USD weakness off-sets local negative factors for the Kiwi dollar

By Roger J Kerr

A more permanent NZD value above the 0.7000 mark to the USD is emerging as the determining Australian dollar continues its strength in global FX markets as a result of higher commodity prices, a weaker USD value and investment markets returning to “risk-on” mode.

Perversely, improving economic data in the US is not causing the value of the USD currency to increase.

Improving US economic figures are seen as positive for hard commodity prices and the USD currency value moves inversely to commodity prices. Rising commodity prices are always positive for the Australian dollar and together with higher Australian interest rates and a Government now in place, international investors are again buying the buoyant Australian story.

The Kiwi dollar has been dragged to the top end of its trading range at 0.7300 and 0.7400 by the strong AUD, however somewhat reluctantly as local economic developments of late have not been positive for the NZD currency value. As a consequence, the NZD/AUD cross-rate has fallen away to new lows of 0.7650.

If the near neighbour AUD was not enjoying another bout of strength at this time for the reasons mentioned above, the Kiwi dollar would be trading below 0.7000 based on the local negative factors:-

- GDP growth for the June quarter released on 23 September was a real shocker for the financial markets and economic forecasters. The +0.2% increase was significantly below consensus forecasts of +0.8% and the official RBNZ forecast of +0.9%. Weaker than expected manufacturing data was one reason for the mis-forecasts, however retail was flat as expected and exports grew. The Kiwi dollar lost one cent on the news, however follow-through selling did not eventuate in offshore currency markets.

- A week earlier the RBNZ decided before the Canterbury earthquake that the weaker than anticipated economy this year meant that they could take longer to return the OCR interest rate to normal levels and remove the emergency monetary stimulus put in place 18 months ago. An environment of lower short-term interest rates for a longer period was seen as negative for the NZD, particularly vis-a-vis the Australian dollar. Again the NZD was sold down in the FX markets on the seemingly RBNZ about-face on New Zealand’s economic outlook. However, the weaker USD and stronger AUD in the markets since the Monetary Policy Statement on 16 September have more than off-set the lower interest rate negative for the Kiwi dollar.

The flip-flop from the RBNZ to suddenly change their 2011 GDP growth forecast from the previous +3.5% to +2.6% is quite disturbing.

It appears that because the RBNZ have horribly over-estimated GDP growth of 2010 (they had a forecast of +3.5%, whereas we are on-track for +2.0% increase due to very flat domestic spending), they are now running the risk of underestimating GDP growth in 2011. They also appear to be looking backwards at historical economic trends and changing the future forecasts accordingly.
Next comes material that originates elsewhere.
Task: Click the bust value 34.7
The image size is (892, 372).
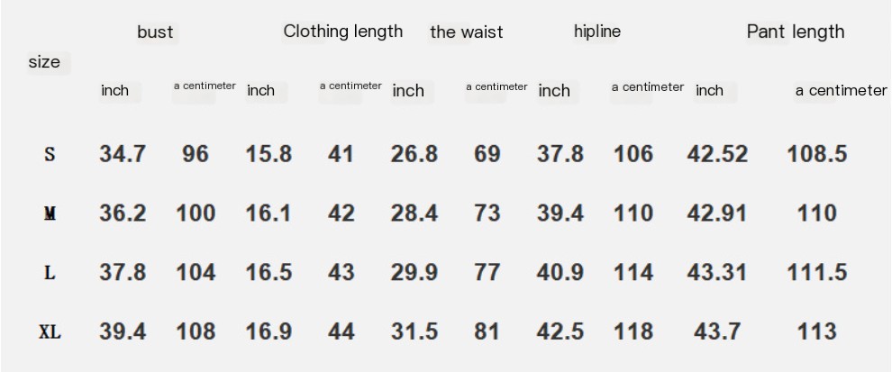Action: coord(123,154)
One cannot have a great deal of confidence of the RBNZ accurately forecasting the economy in 2011 when they were so far away from reality with their forecast of +0.9% for the June 2010 quarter, which finished three months ago! There is something disturbingly amiss with the RBNZ economic forecasting model when they were 0.7% wrong for a historical period where the majority of the components were already known.
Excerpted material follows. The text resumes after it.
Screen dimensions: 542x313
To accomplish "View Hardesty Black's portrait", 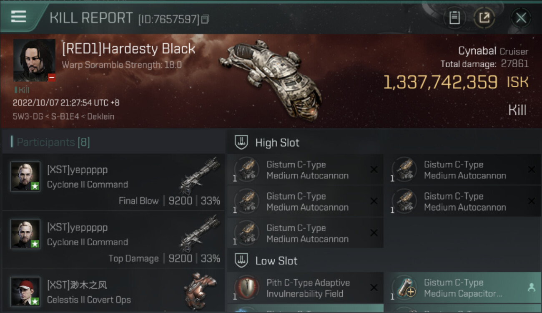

The implications for interest rates and the NZD exchange rate from the RBNZ miss-reading the economy next year need to be understood. If local short-term interest rates are kept too low over the next six months and then the RBNZ suddenly realise in March/April that the 2011/2012 inflation risks have increased due to stronger than forecast economy, they will be forced to increase the OCR abruptly in large steps. That in turn will cause the NZD to appreciate on its own accord at that time. Part of the RBNZ mandate with managing inflation between 1% and 3% is that they must do so without causing undue interest rate and exchange rate volatility which restricts economic growth. The RBNZ are again running the risk of doing precisely this.
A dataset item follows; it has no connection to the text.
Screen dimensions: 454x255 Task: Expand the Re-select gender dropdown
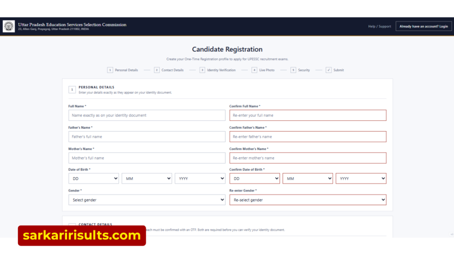click(x=308, y=200)
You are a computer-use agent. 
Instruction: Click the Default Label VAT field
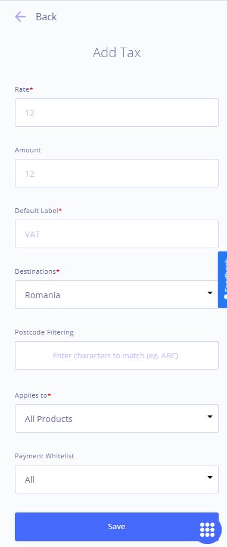(x=117, y=234)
Despite the flat economic performance in 2010, the outlook for New Zealand’s growth in 2011 remains positive with record high agricultural commodity/export prices stimulating increased investment and production. Rural incomes will lift over the next 12 months and eventually the resultant increased spending will filter through to the cities.

The higher probability scenario for the NZD/USD exchange rate for the next 12 months remains at moderate weakness to the mid-0.6000’s over the next six months as the USD itself appreciates in global FX markets, thereafter gains back above 0.7000 in the second half of 2011 as NZ interest rates increase relative to US and Australian rates.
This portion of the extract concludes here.